Source data:
□ □ □ □ □

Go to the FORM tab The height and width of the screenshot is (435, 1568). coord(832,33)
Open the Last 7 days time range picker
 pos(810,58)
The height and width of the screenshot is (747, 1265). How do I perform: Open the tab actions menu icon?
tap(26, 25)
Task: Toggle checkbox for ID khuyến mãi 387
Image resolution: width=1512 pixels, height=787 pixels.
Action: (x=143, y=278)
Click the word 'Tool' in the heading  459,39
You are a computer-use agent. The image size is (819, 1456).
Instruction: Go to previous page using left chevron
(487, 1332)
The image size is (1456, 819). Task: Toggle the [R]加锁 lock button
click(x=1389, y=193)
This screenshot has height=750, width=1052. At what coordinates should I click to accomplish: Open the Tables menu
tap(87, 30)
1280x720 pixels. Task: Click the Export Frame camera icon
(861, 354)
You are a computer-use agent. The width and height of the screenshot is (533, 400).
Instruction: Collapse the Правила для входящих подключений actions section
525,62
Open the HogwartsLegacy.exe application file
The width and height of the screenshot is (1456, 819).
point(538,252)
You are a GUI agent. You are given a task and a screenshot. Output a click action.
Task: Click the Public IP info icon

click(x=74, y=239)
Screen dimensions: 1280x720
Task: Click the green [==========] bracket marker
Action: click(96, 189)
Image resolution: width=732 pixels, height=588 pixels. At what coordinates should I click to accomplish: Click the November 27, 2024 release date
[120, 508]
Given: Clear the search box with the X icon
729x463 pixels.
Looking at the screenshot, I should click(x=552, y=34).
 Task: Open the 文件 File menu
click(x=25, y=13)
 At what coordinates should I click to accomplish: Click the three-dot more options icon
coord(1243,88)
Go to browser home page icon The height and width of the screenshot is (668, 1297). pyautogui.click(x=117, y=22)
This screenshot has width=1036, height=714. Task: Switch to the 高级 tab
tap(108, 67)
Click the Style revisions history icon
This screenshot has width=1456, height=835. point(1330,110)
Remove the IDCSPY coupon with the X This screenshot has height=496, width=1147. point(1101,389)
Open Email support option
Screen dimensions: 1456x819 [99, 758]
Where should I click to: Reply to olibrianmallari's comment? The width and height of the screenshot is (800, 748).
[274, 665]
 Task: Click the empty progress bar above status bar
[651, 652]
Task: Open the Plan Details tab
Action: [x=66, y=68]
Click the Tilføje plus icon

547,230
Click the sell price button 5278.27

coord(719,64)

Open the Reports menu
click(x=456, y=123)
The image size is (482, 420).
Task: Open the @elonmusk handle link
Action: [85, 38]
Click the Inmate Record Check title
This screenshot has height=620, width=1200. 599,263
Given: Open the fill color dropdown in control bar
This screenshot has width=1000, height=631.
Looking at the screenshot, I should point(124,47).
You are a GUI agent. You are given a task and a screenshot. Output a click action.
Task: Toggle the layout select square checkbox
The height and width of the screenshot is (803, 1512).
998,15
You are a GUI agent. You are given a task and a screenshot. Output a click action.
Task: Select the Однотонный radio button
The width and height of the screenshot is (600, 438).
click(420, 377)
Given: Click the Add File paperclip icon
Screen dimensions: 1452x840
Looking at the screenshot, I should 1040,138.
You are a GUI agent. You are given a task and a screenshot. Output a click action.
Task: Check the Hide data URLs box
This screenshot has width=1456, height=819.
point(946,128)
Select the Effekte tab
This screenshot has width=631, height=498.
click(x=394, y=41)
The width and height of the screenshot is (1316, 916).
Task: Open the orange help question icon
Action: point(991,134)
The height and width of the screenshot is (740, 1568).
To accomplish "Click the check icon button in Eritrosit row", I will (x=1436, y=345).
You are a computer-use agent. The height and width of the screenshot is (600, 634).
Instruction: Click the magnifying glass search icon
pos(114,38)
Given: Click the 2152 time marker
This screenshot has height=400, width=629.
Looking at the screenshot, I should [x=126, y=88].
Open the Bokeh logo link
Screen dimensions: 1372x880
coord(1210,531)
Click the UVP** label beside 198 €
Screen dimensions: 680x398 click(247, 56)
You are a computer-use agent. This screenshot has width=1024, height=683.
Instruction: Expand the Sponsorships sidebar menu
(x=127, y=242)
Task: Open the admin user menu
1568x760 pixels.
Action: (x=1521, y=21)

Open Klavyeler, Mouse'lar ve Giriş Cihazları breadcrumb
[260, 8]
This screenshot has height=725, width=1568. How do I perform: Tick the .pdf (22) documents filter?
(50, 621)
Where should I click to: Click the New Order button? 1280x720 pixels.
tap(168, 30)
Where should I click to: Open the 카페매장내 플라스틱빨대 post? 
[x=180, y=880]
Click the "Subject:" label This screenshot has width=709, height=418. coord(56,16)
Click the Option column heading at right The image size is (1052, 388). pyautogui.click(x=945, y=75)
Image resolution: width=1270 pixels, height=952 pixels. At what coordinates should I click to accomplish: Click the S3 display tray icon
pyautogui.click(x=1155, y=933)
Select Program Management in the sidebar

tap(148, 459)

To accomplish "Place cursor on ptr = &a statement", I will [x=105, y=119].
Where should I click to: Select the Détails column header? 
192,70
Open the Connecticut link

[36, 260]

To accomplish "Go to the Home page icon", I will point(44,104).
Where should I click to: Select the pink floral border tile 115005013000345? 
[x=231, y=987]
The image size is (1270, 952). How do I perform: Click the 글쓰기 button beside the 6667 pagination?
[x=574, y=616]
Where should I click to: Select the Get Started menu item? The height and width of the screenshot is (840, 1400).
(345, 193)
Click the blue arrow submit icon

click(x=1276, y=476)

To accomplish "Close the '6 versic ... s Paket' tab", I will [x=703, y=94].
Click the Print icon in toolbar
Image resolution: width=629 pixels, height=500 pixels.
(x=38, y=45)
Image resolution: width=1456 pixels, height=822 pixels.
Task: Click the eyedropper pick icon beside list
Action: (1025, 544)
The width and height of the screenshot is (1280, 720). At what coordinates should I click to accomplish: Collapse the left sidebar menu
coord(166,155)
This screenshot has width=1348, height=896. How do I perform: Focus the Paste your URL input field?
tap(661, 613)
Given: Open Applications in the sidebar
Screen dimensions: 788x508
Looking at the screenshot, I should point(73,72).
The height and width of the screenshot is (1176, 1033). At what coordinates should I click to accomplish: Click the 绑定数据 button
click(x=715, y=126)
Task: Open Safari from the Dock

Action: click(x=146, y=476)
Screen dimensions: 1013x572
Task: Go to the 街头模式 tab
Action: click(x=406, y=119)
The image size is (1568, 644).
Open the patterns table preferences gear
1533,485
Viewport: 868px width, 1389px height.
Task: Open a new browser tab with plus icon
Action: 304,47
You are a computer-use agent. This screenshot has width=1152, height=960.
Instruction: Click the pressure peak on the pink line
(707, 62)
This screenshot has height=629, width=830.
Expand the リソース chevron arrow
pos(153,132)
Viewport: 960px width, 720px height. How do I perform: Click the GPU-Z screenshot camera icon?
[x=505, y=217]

□ □ □ □ □

● TASK TO COMPLETE
Collect every line in the data above that contains the word "checkbox".

● EXERCISE RESULT
Task: Toggle checkbox for ID khuyến mãi 387
Task: Toggle the layout select square checkbox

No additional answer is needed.